If you believe its maligners, Calais is no better than a sort of Alsatia to England, a kind of extension of the rules of the King's Bench. The same persons would persuade you that America is something between a morass and a desert, and that its inhabitants are a cross between swindlers and barbarians; merely because its laws do not take upon them to punish those who have not offended against them! If America were to send home to their respective countries, in irons, all who arrive on her shores under suspicion of not being endowed with a Utopian degree of honesty—or, if (still better) she were to hang them outright, she would be looked upon as the most pious, moral, and refined nation under the sun, and her climate would rival that of Paradise. And if Calais did not happen to be so situated, that it affords a pleasant refuge to some of those who have the wit to prefer free limbs and fresh air to a prison, it would be all that is agreeable and genteel. It seems to be thought, that a certain ci-devant leader of fashion has chosen Calais as his place of voluntary exile, out of a spirit of contradiction. But the truth is, he had the good sense to see that he might "go farther and fare worse;" and that, at any rate, he would thus secure himself from the intrusions of that "good company," which had been his bane. By-the-by, his last "good thing" appertains to his residence here. Some one asked him how he could think of residing in "such a place as Calais?" "I suppose," said he, "it is possible for a gentleman to live between London and Paris."

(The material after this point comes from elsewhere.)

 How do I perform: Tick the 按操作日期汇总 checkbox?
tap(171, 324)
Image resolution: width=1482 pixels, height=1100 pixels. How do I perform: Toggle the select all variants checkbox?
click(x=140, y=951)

The interior of Calais I need not describe further, except to say that round three-fourths of it are elevated ramparts, overlooking the surrounding country to a great extent, and in several parts planted with trees, which afford most pleasant and refreshing walks, after pacing the somewhat perplexing pavements of the streets, and being dazzled by the brilliant whiteness which reflects from that, and from the houses. The port, which occupies the other fourth, and is gained by three streets parallel to each other, and leading from the "Place," is small, but in excellent order, and always alive with shipping, and the amusing operations appertaining thereto; and the pier is a most striking object, especially at high water, when it runs out, in a straight line, for near three quarters of a mile, into the open sea. It is true our English engineers—who ruin hundreds of their fellow citizens by spending millions upon a bridge that nobody will take the trouble to pass over, and cutting tunnels under rivers, only to let the water into them when they have got all the money they can by the job—would treat this pier with infinite contempt as a thing that merely answers all the purposes for which it was erected! as if that were a merit of any but the very lowest degree. "Look at Waterloo Bridge!" they say; "we flatter ourselves that was not a thing built (like the pier of Calais) merely for use. Nobody will say that any such thing was wanted! But, what a noble monument of British art, and what a fine commemoration of the greatest of modern victories!" True: but it would have been all this if you had built it on Salisbury Plain; and in that case it would have cost only half the money. The pier of Calais is, in fact, every thing that it need be, and what perhaps no other pier is; and yet it is nothing more than a piece of serviceable carpentery, that must have cost about as much, perhaps, as to print the prospectuses of some of the late undertakings, and pay the advertisements and the lawyer's bill.